Wie pan co, ktoś kiedyś powiedział, że Mikołów jest „poezjorodny”. Faktycznie w tym mieście panuje jakiś specyficzny klimat, który na dobre zadomowił się w Instytucie i mojej poezji. Weźmy pierwszy z brzegu wiersz, „Bies i jego pies”: "taki gadżet na spotkaniach poetyckich/poeta czyta pies szczeka/ujada na lampę błyskową/przerywa poecie ścigając swój ogon/resztę to bawi śmieją się idiotycznie/nie wiadomo z czego/czy z psa czy Biesa/Bies w depresji a pies pamięta/klatki druciane schronisko/teraz tak kocha Biesa pies/jak matkę sukę". No właśnie, Instytut. I ten cholerny Mikołów.
Genowefa Jakubowska-Fijałkowska – ur. w 1946 roku w Mikołowie. Wydała tomy wierszy: Dożywocie (1994), Pan Bóg wyjechał na Florydę (1997), Pochylenie (2002), Czuły nóż (2006), Ostateczny smak truskawek (2009), wybór wierszy i wtedy minie twoja gorączka (2010), Performance (2011), ze mnie robaka i z robaka wiersze/ of me a worm and the worm verses (2012 Off_Press Londyn) i wybór wierszy Něžný nůž (2011) wydany w czeskim wydawnictwie Protimluv, oraz niemiecki wybór wierszy Posie sitzt nicht in der Sonne (2012).

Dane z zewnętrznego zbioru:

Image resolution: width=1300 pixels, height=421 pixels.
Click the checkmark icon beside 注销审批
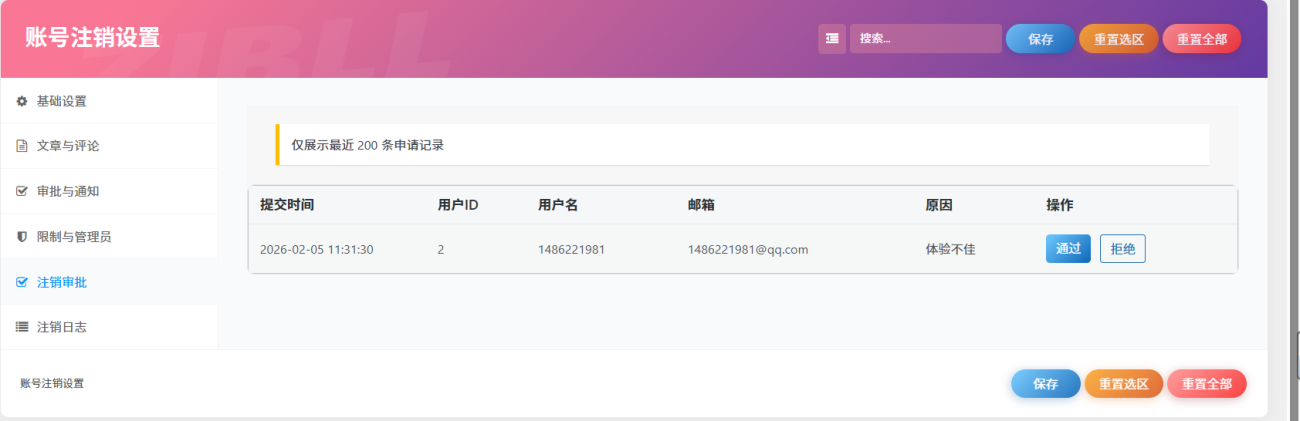coord(22,282)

Wiersze publikowała także w „ANTHOLOGIA #2” wydanej przez Off_Press Londyn, oraz w serbskiej poezji polskiej w redakcji i wyborze Biserki Rajčić,Mój poljki pesnički XX vek oraz w antologii Przewodnik po zaminowanym terenie (Ośrodek Postaw Twórczych, Helikopter 2016). Wiersze autorki były tłumaczone na język czeski, słoweński, niemiecki, angielski i rosyjski. Dwukrotna stypendystka Ministra Kultury i Dziedzictwa Narodowego.